The task: Among the records below, find each line that includes the string "menu" and copy it.

Data shown:
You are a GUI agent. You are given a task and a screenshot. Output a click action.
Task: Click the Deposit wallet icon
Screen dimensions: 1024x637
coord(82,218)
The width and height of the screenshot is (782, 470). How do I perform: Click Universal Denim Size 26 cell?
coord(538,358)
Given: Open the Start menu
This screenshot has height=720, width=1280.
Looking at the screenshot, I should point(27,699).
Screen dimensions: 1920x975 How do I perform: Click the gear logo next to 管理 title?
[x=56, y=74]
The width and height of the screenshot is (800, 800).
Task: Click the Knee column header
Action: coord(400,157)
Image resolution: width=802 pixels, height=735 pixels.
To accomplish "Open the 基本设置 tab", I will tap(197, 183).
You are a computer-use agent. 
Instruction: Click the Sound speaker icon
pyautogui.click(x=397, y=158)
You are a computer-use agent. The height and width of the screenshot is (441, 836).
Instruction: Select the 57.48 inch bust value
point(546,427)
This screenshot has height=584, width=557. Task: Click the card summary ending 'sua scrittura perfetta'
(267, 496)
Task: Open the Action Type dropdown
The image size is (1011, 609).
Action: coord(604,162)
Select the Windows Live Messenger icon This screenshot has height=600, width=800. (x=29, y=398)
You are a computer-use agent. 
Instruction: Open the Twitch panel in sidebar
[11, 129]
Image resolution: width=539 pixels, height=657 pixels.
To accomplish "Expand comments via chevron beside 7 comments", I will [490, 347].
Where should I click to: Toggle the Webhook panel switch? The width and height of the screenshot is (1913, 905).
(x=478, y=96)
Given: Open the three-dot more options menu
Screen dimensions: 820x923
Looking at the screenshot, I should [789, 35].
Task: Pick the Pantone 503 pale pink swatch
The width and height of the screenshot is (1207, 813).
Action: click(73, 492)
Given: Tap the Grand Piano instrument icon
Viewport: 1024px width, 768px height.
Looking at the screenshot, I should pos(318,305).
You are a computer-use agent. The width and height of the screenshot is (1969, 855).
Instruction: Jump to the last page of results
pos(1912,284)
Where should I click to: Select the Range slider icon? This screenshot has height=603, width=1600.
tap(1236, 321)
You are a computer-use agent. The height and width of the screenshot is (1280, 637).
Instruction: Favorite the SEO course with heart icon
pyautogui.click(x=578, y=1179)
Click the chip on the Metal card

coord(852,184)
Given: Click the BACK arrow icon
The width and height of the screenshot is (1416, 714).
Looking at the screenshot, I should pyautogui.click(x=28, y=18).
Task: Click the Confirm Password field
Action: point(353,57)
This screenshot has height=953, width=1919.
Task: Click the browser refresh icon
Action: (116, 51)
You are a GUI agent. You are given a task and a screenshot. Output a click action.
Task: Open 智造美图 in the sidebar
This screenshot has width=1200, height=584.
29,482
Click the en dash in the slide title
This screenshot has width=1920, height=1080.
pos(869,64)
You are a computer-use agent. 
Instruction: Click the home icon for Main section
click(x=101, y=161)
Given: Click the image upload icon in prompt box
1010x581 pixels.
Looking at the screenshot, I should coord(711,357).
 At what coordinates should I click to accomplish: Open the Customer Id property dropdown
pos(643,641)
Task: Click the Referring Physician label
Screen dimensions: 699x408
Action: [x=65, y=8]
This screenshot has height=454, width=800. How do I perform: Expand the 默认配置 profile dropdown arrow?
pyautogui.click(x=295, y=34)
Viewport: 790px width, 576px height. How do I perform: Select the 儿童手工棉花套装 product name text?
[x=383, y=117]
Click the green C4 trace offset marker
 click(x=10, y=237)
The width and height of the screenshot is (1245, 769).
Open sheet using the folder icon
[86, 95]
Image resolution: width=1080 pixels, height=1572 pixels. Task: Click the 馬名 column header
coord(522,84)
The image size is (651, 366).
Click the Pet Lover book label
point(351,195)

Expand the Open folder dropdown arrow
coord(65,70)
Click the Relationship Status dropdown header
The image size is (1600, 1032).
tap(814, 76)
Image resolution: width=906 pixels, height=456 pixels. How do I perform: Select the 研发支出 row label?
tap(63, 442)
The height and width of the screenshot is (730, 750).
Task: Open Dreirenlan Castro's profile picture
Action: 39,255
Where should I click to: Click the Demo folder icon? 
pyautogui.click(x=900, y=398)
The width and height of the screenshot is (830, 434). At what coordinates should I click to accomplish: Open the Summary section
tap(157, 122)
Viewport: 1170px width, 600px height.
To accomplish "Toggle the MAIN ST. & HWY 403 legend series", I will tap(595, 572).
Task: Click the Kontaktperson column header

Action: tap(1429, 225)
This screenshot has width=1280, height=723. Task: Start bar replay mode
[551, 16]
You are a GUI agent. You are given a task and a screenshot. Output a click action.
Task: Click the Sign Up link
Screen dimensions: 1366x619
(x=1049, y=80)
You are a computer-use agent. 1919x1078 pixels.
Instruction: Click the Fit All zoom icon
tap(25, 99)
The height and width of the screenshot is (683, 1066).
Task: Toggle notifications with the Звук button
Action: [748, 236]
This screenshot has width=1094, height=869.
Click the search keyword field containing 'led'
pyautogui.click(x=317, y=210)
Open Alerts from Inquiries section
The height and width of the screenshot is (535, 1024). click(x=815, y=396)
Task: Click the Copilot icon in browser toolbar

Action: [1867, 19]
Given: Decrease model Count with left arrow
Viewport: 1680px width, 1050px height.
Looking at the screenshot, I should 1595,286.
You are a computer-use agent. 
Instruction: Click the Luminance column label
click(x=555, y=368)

Answer to this task:
Given: Open the Start menu
Given: Open the three-dot more options menu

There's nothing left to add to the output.